Stored records
===

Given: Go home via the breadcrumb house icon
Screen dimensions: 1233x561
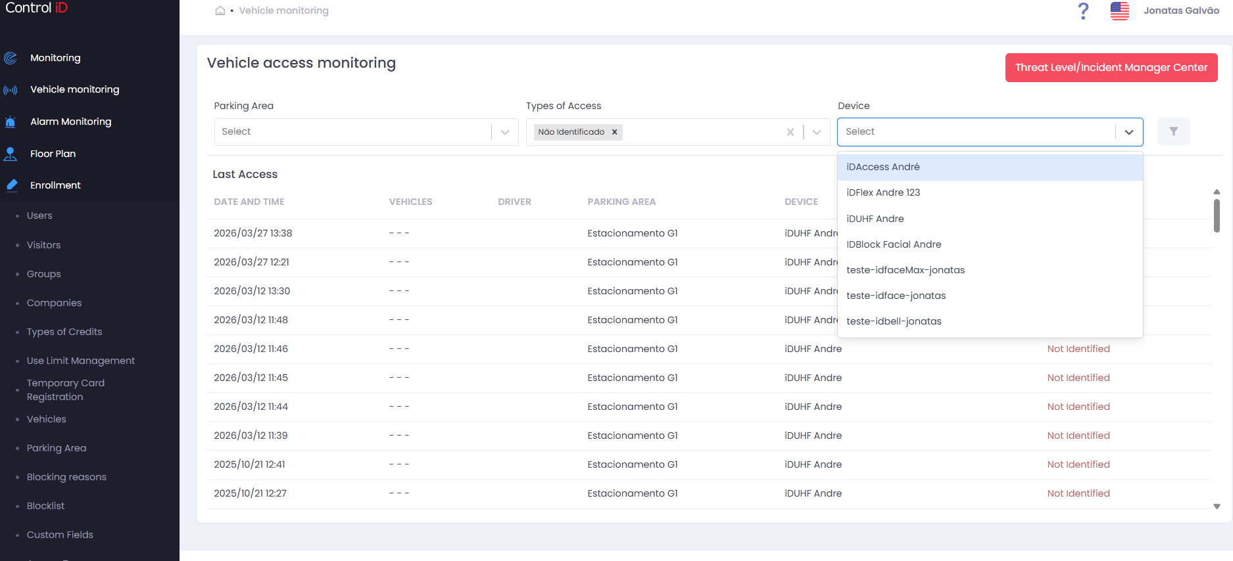Looking at the screenshot, I should (220, 11).
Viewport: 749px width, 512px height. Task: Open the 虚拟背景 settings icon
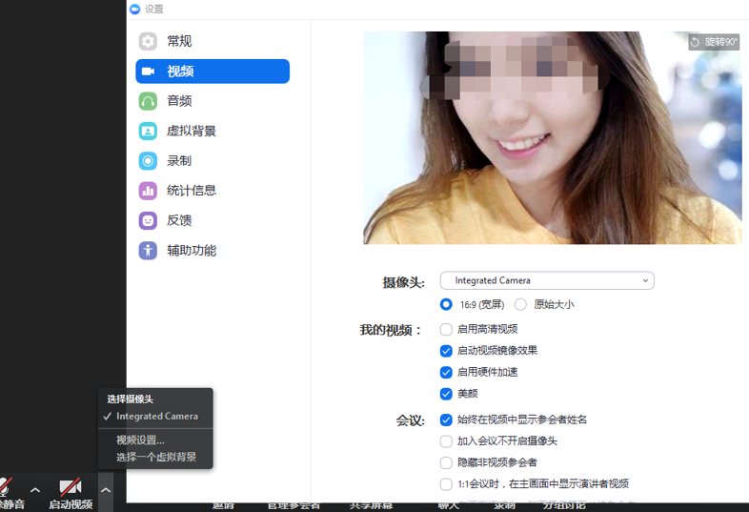[x=148, y=131]
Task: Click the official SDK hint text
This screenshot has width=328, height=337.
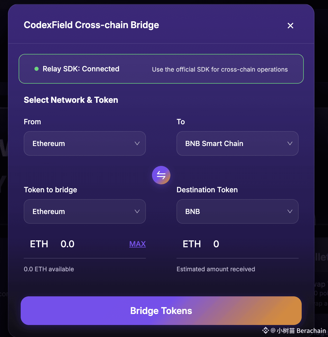Action: tap(220, 70)
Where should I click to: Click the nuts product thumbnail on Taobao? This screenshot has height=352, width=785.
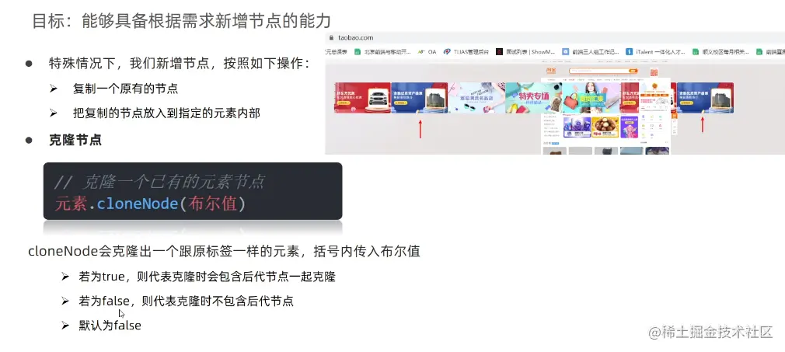[x=605, y=127]
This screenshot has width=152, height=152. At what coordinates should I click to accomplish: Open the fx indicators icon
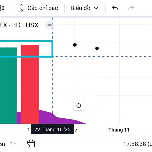pyautogui.click(x=21, y=8)
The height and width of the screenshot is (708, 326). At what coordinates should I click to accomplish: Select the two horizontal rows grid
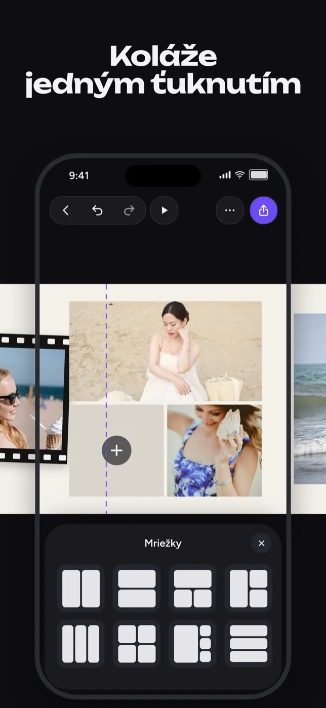137,589
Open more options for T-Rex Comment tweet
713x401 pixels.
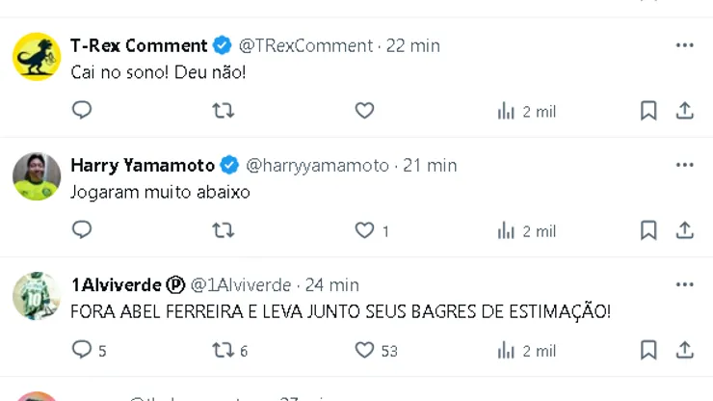[x=684, y=45]
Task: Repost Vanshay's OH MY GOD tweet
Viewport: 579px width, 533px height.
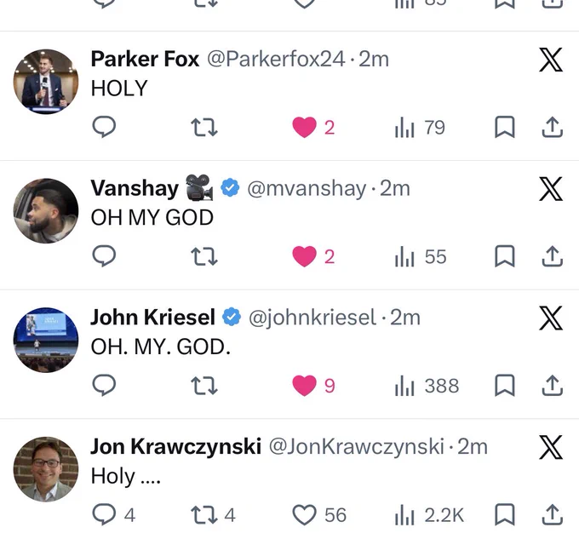Action: click(204, 257)
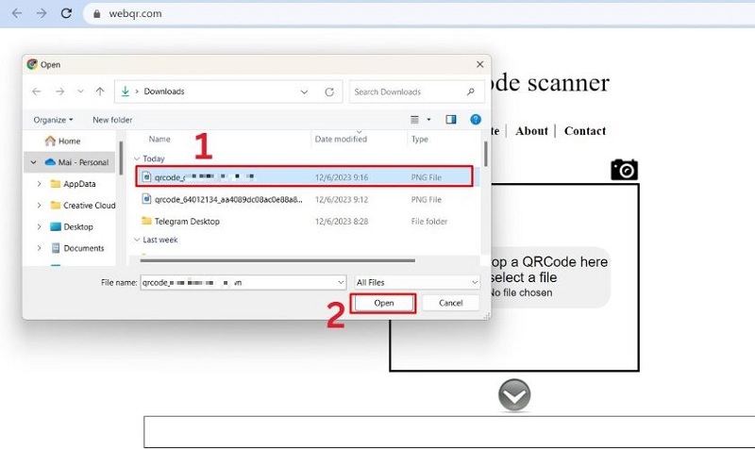Reload the page with the browser refresh icon
This screenshot has height=449, width=755.
pyautogui.click(x=66, y=14)
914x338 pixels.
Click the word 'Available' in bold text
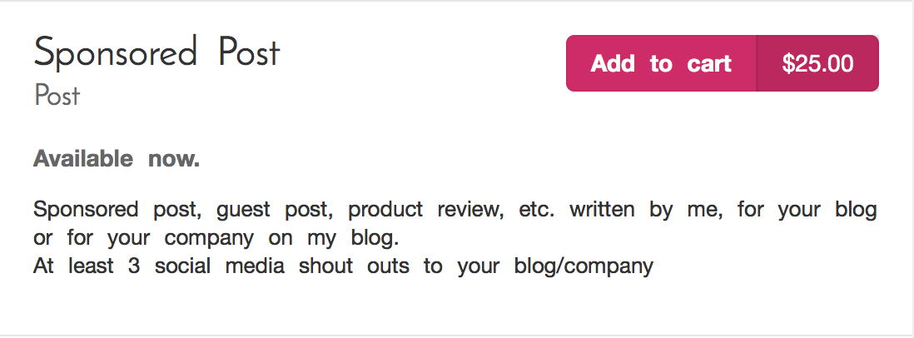(82, 158)
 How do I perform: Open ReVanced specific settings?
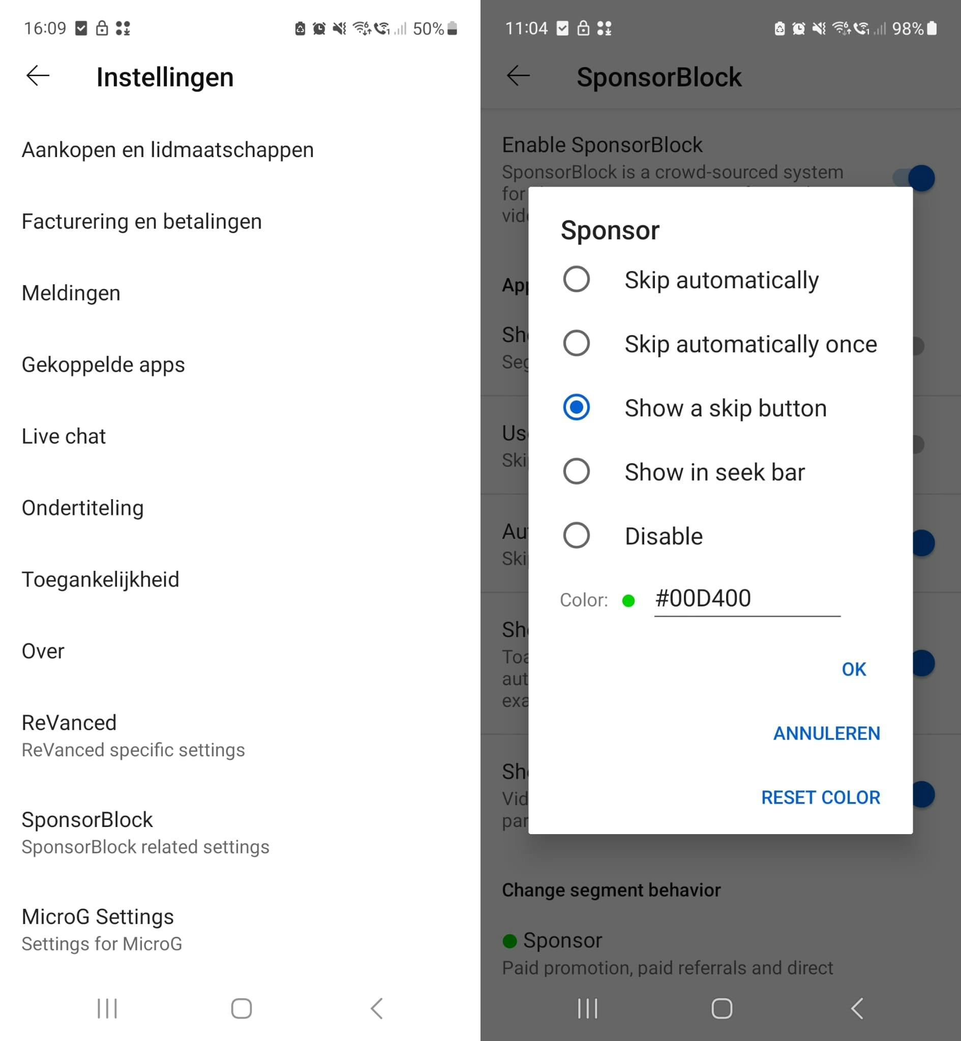tap(133, 735)
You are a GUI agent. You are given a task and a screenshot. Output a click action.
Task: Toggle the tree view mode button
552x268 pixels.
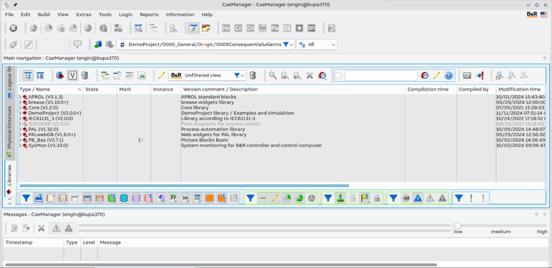(x=28, y=76)
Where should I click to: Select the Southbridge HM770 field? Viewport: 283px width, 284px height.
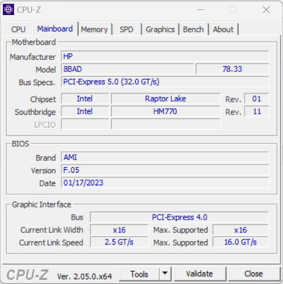coord(165,111)
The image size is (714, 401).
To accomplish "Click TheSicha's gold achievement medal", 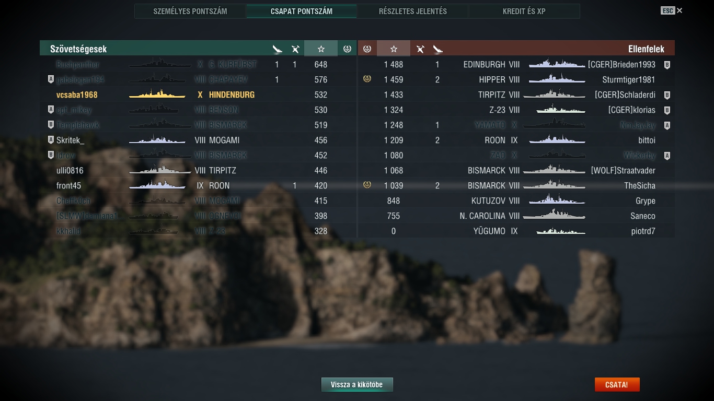I will [367, 185].
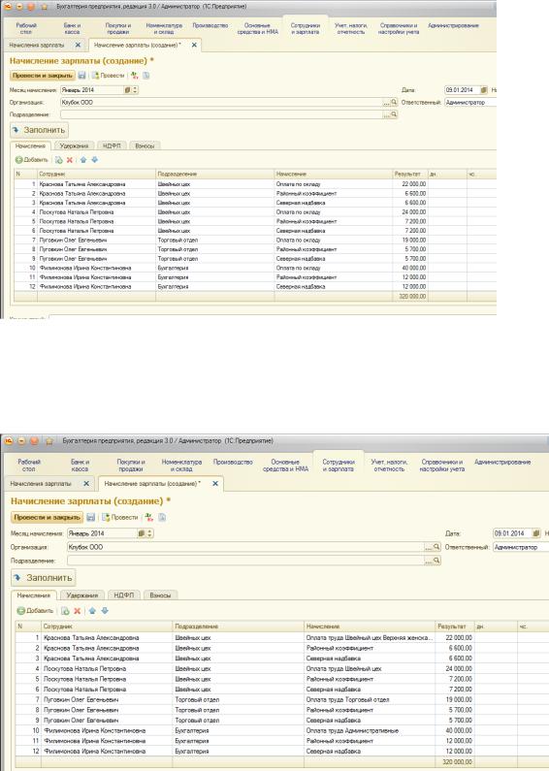549x771 pixels.
Task: Click the copy row icon in upper window
Action: 58,160
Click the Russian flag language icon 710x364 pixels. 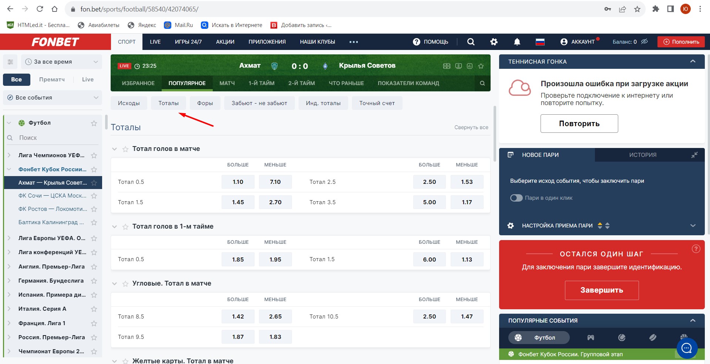click(x=540, y=42)
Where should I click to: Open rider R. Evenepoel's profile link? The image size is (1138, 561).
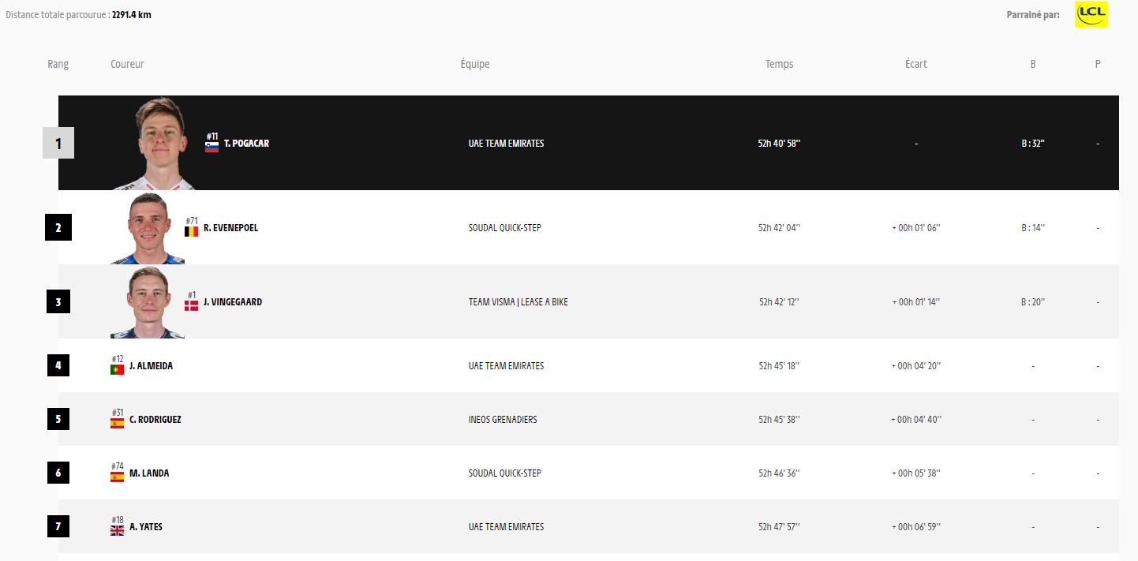click(230, 228)
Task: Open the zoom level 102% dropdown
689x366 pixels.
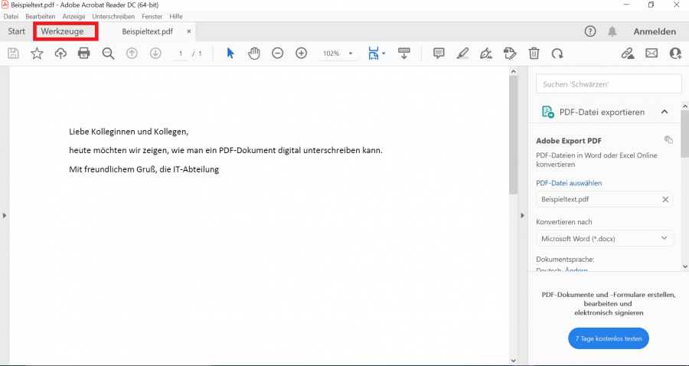Action: pyautogui.click(x=338, y=54)
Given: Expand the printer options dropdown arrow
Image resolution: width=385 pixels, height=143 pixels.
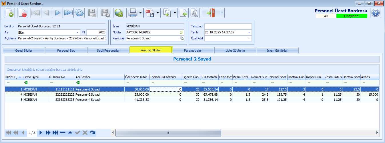Looking at the screenshot, I should 140,13.
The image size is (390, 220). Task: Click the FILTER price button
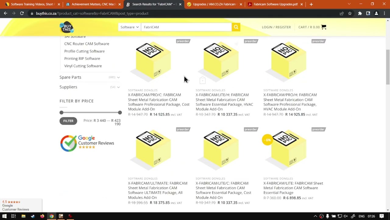pyautogui.click(x=68, y=121)
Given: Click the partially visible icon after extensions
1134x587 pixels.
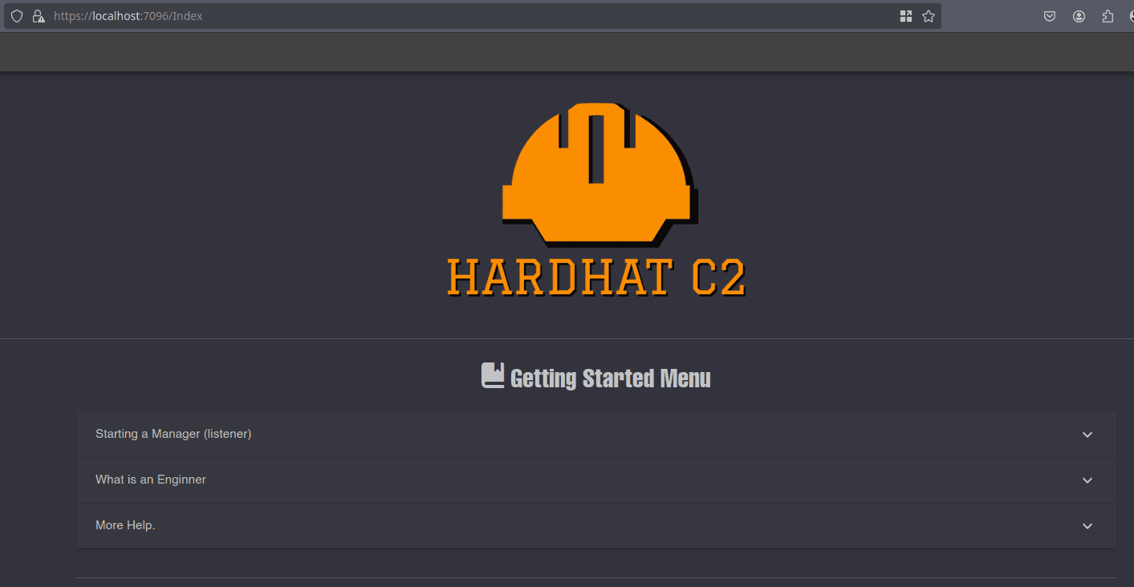Looking at the screenshot, I should pos(1130,16).
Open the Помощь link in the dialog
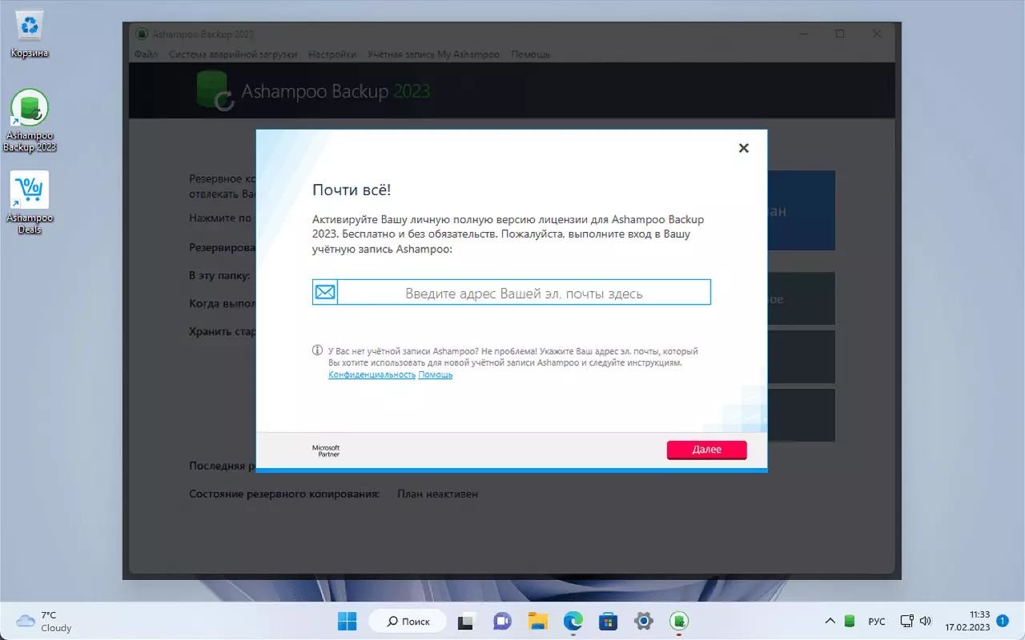The image size is (1025, 640). click(435, 374)
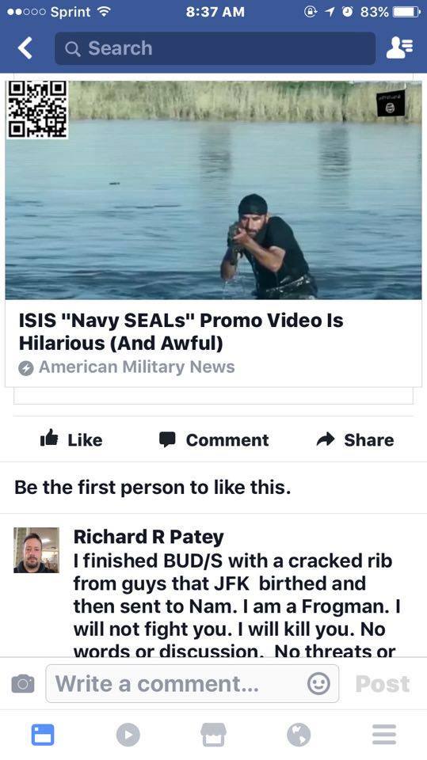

===

* **Task item**:
In the records above, locate the line containing "The image size is (390, 220).", then copy exactly that line and every line after it through the end, omitting pictures.

* **Answer space**:
The image size is (390, 220). Task: Click the FILTER price button
pyautogui.click(x=68, y=121)
Given: Click the partially visible icon after extensions
1134x587 pixels.
Looking at the screenshot, I should pos(1130,16).
Open the Помощь link in the dialog
The image size is (1025, 640). click(435, 374)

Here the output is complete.